What to work on -
a - In the column on defamation suits below, why did the blogger fear that democracy would return later than advertised? Answer in one to three sentences.
b - In the column on defamation suits below, what condition does the medical affidavit say ML Pannada has?

Excerpted passage -
+ + + + + + +
But that was enough to sting the thin skins of the military.  A week later, they issued a statement that they had conducted their own not-quite-independent investigation and guess what, he’d had some kind of stress-induced seizure, no torture involved at all.  Why, they even had a signed statement that he’d not been mistreated, but it did not explain what might have caused so much stress that he blacked out.

So they sued.

Prachatai has learned that further criminal defamation suits are in the pipeline.  One will be filed jointly by the Prime Minister’s Office, the NCPO, the Royal Thai Army and Army United Football Club against a blogger (name withheld for security concerns) who noticed that in a recent comment, Gen Prayuth said the Cabinet would be announced in October.

In the event, it was announced on the last day of August but all previous statements had talked of a date in September.  The blogger wondered if Gen Prayuth had suffered a slip of the tongue.  But if he hadn’t, he feared that this sudden slippage in the junta’s timetable for reform indicated that the return of democracy would be even later than advertised.

The criminal defamation suit claimed that it was slanderous to imply that Gen Prayuth was in any way trying to slow progress toward Thai-style democracy.  It was also a slur on his reputation to imply that he was incapable of saying what he meant. 

A doctor’s note was submitted as evidence.  This claimed that the General’s statement was the result of ‘spasmodic neurolinguistic tachypraxia’.  Anyone with this condition speaks faster than normal (because of their superior intellect of course), which causes mass misperception among listeners, who may report that the speaker said something that was not in fact what was said.  The fault, if any, lay with all those who thought that the General said ‘October’ when he meant ‘September’.

A second defamation suit will shortly be filed by the Office of the Prime Minister over comments about the Minister and Permanent Secretary (that’s the same person – the current administration is clearly unworried about possible unemployment problems caused by top people holding multiple jobs). 

ML Pannada Diskul posted a denunciation of the riotously lavish lifestyle of an unnamed elected provincial politician, or so he had heard.  Other elected provincial politicians took offence at the broad brush that branded them guilty by association and forced the Minister/Perm Sec into an apology of sorts.  He didn’t mean that all of them were corrupt high-rollers.  Just that, er, …

So was he going to name names?  It’s not something he’s shy about.  He’s the person who filed a complaint against this website that earned a criminal conviction for the person who gets to vet this column every week (as if that was not punishment enough).  But in this case he has refused to reveal the identity of the malefactor.

This led one commentator to question ML Pannada’s commitment to the junta’s policy of eradicating corruption.  How can corruption be stamped out if high-ranking officials fail to bring charges when they hear of cases? 

This commentator will shortly be charged with defaming the Minister/Perm Sec.  A medical affidavit attached to the charge sheet notes that the Mom Luang is blessed with the condition of ‘mahamettabhavana’, a hereditary medico-spiritual trait commonly found among nobles, high-ranking officials and anyone with three or more pips on their epaulettes. 

Such persons are given to acts of exceptional mercy, where wrong-doers are absolutely forgiven (provided they are sufficiently well-connected) and no blame should or could be attached to such magnanimity.

But note that no columnist with this condition has ever been known to medical history.  So if I hear even the slightest whisper that the best ideas of this column are plagiarised, the offender can expect to feel the full weight of the law.

 


About author:  Bangkokians with long memories may remember his irreverent column in The Nation in the 1980's. During his period of enforced silence since then, he was variously reported as participating in a 999-day meditation retreat in a hill-top monastery in Mae Hong Son (he gave up after 998 days), as the Special Rapporteur for Satire of the UN High Commission for Human Rights, and as understudy for the male lead in the long-running ‘Pussies -not the Musical' at the Neasden International Palladium (formerly Park Lane Empire).
+ + + + + + +
Extracted data -
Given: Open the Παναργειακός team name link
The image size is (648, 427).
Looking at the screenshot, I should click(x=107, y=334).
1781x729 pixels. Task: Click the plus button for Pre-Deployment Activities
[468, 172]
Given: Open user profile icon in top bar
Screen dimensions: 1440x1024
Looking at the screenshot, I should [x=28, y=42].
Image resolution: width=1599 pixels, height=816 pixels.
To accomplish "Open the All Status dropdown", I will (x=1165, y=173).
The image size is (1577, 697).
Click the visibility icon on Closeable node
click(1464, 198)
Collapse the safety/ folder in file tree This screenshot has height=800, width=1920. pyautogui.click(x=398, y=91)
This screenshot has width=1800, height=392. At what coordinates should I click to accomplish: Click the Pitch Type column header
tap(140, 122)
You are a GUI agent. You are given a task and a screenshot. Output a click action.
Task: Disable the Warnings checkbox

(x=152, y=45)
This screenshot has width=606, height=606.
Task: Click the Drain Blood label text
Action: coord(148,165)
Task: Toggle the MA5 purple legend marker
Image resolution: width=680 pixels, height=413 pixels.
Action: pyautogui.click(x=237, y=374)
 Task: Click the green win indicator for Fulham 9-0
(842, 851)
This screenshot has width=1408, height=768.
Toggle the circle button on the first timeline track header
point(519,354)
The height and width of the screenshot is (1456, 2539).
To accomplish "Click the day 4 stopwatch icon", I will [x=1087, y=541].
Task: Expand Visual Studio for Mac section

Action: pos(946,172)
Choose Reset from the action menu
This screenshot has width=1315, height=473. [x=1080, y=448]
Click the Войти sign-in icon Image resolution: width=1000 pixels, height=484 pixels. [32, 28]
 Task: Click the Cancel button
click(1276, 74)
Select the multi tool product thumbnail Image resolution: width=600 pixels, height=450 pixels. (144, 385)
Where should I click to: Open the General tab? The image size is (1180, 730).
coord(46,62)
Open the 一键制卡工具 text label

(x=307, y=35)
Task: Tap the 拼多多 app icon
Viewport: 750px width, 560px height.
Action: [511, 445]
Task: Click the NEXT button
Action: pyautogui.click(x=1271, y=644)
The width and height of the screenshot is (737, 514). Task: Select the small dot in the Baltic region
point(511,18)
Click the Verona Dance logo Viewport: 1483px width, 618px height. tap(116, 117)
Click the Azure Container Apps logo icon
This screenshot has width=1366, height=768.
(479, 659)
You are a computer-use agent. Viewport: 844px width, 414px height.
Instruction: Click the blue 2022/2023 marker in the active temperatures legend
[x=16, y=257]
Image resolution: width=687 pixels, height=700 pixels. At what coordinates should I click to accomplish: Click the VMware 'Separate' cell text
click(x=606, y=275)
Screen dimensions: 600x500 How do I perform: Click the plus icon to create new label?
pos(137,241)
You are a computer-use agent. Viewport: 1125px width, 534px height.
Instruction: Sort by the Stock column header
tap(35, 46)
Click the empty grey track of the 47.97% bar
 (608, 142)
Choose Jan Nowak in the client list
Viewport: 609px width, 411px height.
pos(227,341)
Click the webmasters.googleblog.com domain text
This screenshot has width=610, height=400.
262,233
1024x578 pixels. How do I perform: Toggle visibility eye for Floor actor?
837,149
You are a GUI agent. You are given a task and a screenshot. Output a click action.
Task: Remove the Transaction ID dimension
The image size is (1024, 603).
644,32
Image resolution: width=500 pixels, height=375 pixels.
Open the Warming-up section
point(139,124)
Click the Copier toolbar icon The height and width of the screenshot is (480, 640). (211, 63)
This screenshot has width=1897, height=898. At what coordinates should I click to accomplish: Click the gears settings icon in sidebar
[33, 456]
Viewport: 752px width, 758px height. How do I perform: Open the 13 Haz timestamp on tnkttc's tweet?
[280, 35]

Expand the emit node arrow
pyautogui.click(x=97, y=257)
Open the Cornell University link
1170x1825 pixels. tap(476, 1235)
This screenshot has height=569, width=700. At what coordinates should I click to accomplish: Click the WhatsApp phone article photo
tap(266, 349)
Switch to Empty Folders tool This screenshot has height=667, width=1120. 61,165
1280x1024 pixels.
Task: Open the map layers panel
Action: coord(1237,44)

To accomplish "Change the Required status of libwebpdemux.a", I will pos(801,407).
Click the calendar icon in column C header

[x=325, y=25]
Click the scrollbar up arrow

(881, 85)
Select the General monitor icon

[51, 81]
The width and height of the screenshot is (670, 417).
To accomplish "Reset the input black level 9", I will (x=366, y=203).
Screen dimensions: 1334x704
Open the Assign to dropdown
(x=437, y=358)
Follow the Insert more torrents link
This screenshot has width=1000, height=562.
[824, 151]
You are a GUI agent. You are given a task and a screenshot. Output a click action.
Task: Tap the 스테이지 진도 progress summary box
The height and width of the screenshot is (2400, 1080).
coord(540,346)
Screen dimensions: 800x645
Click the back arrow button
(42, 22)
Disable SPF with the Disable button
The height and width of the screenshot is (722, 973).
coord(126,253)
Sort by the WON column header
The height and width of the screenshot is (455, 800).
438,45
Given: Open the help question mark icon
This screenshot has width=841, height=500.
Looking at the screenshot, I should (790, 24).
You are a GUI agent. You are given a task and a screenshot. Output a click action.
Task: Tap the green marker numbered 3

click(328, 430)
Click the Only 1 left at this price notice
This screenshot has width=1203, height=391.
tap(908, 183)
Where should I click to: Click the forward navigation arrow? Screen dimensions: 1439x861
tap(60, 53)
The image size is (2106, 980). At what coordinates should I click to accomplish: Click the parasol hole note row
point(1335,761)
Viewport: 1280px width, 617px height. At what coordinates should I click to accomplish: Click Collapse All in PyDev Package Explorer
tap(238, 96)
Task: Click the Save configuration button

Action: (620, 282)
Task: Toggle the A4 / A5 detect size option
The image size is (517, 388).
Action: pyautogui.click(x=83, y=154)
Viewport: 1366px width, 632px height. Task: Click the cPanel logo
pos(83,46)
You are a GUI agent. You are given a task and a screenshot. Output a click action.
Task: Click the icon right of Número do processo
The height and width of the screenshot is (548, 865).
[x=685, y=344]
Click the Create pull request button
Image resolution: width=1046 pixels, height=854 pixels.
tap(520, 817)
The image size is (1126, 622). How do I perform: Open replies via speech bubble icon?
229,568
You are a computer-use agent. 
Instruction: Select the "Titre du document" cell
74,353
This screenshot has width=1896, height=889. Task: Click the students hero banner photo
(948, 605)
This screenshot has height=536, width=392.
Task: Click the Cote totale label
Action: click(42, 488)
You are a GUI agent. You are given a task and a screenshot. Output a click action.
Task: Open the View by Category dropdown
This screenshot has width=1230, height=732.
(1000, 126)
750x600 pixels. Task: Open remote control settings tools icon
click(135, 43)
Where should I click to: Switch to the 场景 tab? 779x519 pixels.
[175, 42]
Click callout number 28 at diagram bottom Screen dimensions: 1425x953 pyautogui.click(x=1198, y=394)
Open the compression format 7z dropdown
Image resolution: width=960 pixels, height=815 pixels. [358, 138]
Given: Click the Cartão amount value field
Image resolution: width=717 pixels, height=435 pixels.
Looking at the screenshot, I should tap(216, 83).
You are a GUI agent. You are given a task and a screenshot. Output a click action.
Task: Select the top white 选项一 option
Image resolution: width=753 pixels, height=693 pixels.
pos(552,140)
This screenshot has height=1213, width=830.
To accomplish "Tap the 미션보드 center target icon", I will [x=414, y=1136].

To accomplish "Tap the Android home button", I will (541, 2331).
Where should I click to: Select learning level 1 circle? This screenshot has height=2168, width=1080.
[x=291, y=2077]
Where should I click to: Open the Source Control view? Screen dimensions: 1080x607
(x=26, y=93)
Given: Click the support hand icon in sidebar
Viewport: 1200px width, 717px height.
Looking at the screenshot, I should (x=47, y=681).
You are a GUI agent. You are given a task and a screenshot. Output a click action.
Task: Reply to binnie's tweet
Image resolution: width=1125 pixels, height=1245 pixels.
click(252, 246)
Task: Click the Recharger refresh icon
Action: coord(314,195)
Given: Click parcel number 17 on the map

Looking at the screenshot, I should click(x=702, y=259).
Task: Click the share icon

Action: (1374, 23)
+ + + + + + +
Results by task -
a - Gen Prayuth had said the Cabinet would be announced in October, but every earlier statement had given a date in September. If this was not a slip of the tongue, the blogger feared that the delay in the junta's timetable for reform meant democracy would return even later than promised.

b - 'Mahamettabhavana', a hereditary medico-spiritual trait.